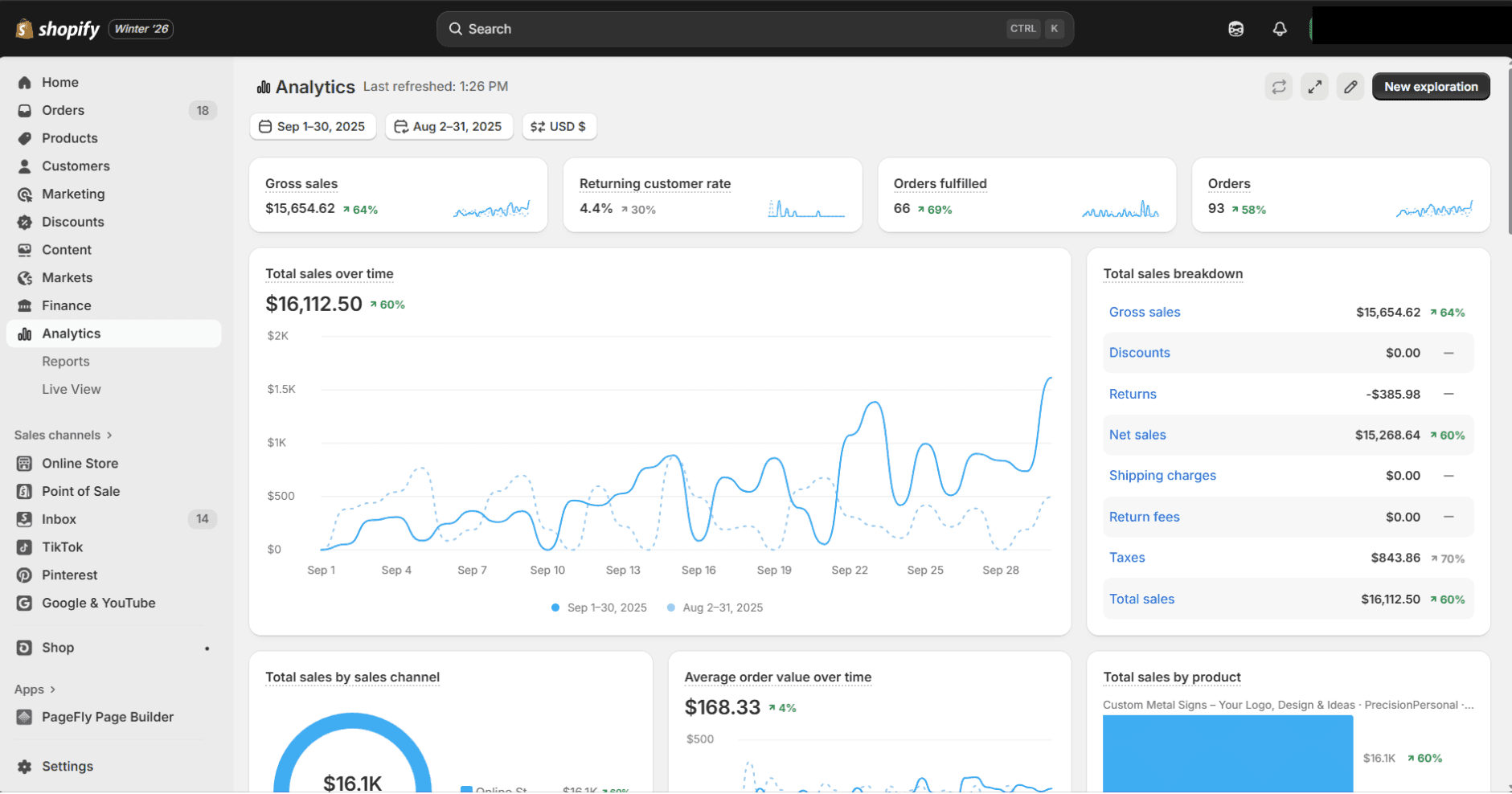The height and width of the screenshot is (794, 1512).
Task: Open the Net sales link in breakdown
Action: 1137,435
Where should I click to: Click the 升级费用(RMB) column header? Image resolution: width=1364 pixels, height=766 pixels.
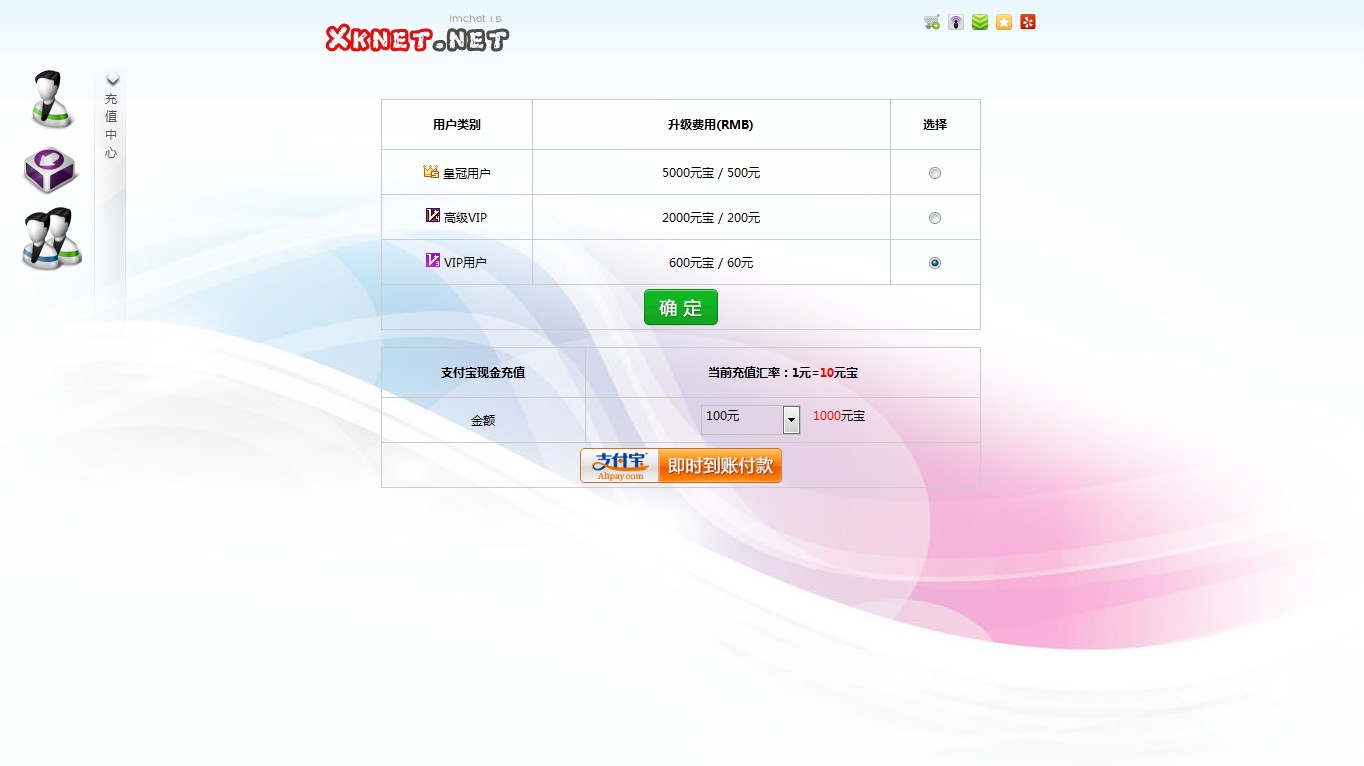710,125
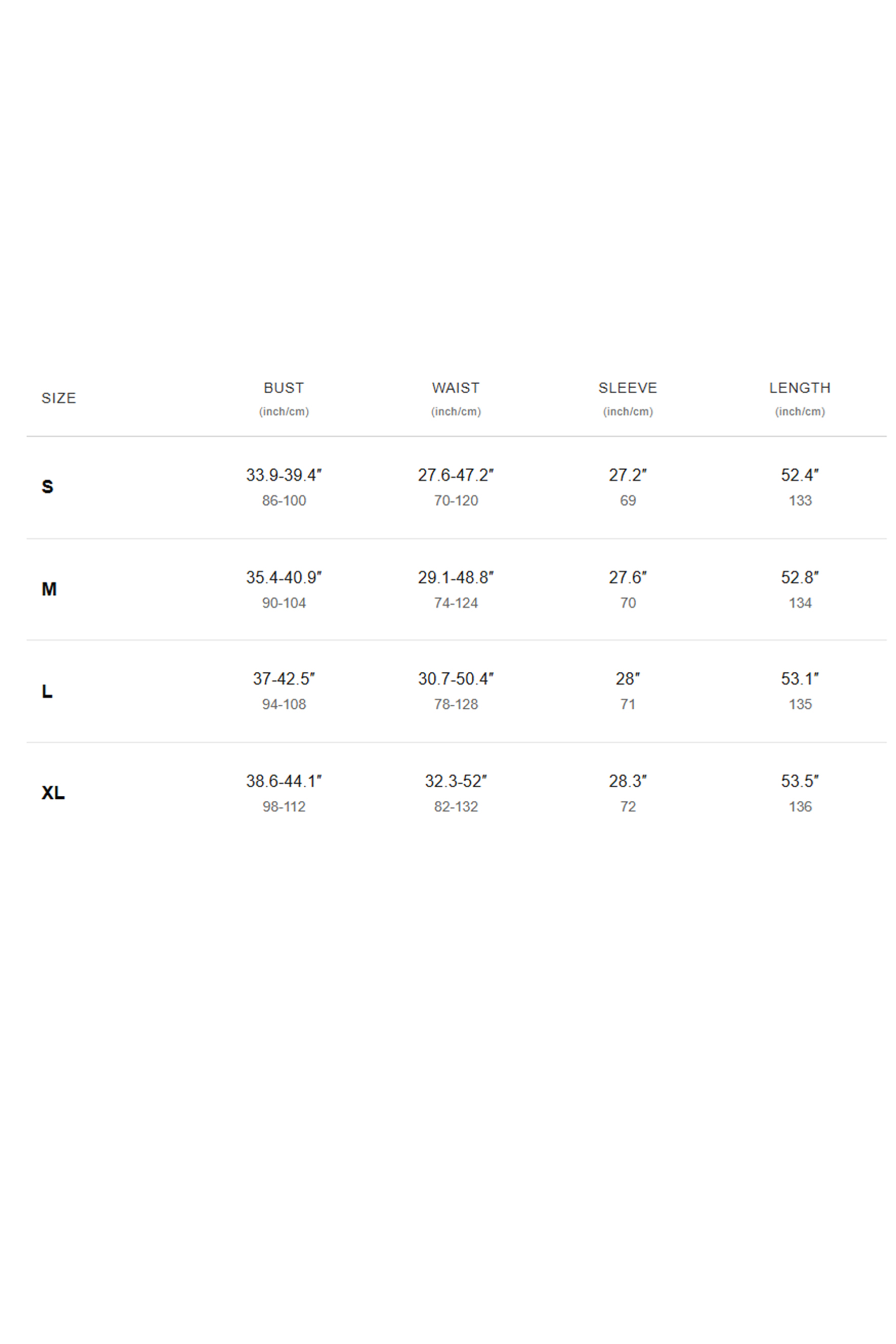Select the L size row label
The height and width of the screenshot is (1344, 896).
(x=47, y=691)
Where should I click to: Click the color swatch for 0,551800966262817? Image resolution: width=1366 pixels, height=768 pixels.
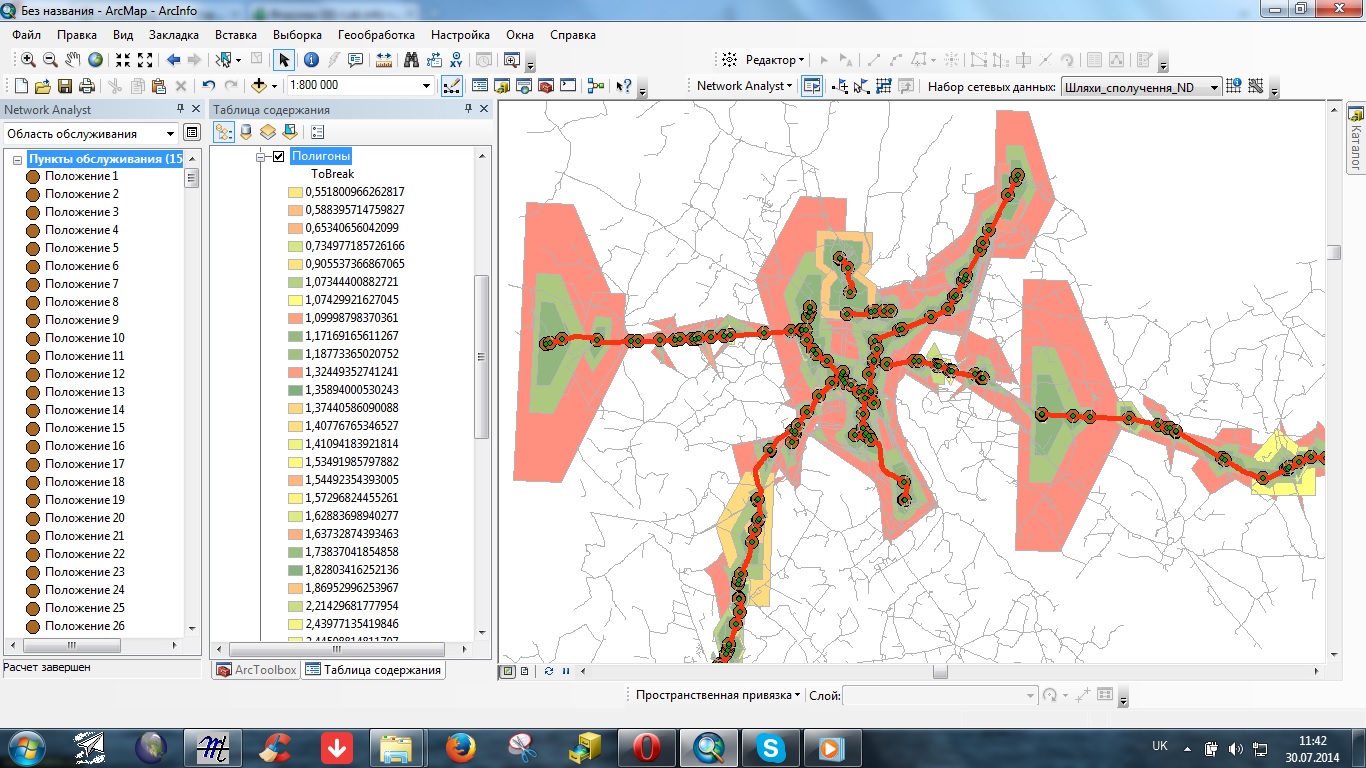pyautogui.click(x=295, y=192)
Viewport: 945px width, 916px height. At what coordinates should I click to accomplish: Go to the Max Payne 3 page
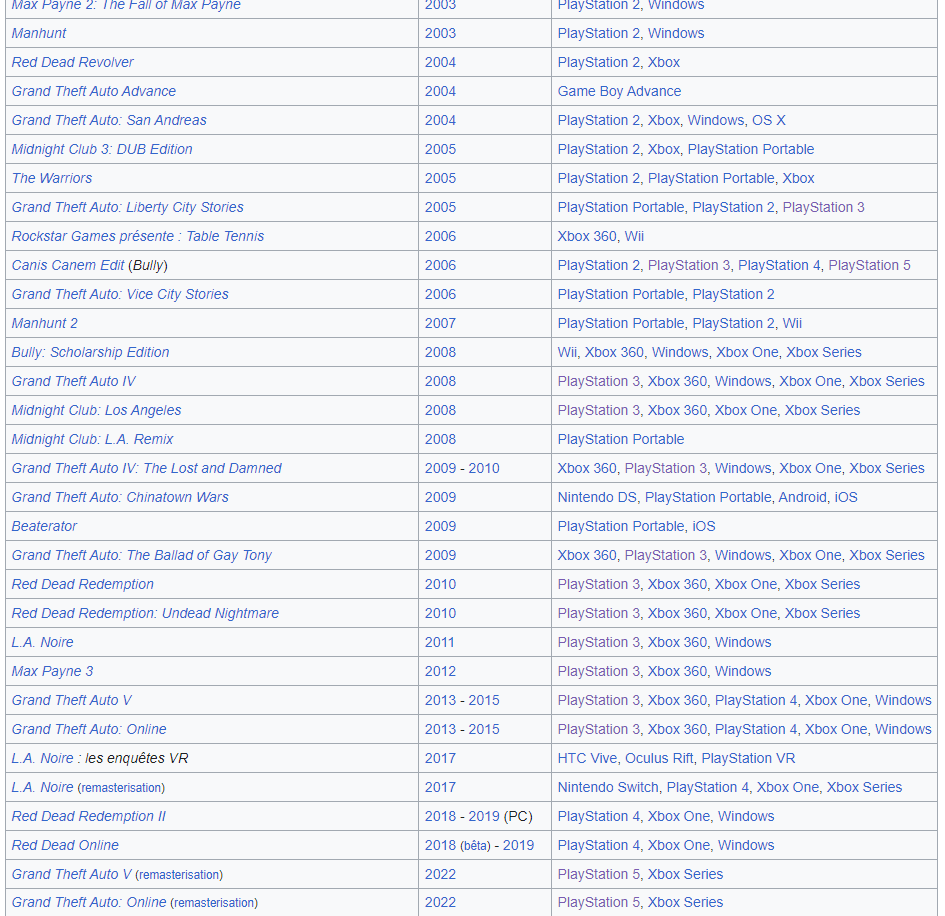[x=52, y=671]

________________

#### WHAT TO WORK ON:
From the line containing "Where should I click to: Click the 升级费用(RMB)" down to the final line of the material, restate every line word for word, and only those; drop the pictures.

#### THE ANSWER:
Where should I click to: Click the 升级费用(RMB) column header? Image resolution: width=1364 pixels, height=766 pixels.
710,125
Select the L size row label
The height and width of the screenshot is (1344, 896).
(x=47, y=691)
Where should I click to: Click the color swatch for 0,551800966262817? Image resolution: width=1366 pixels, height=768 pixels.
pyautogui.click(x=295, y=192)
Viewport: 945px width, 916px height. At what coordinates should I click to accomplish: Go to the Max Payne 3 page
[x=52, y=671]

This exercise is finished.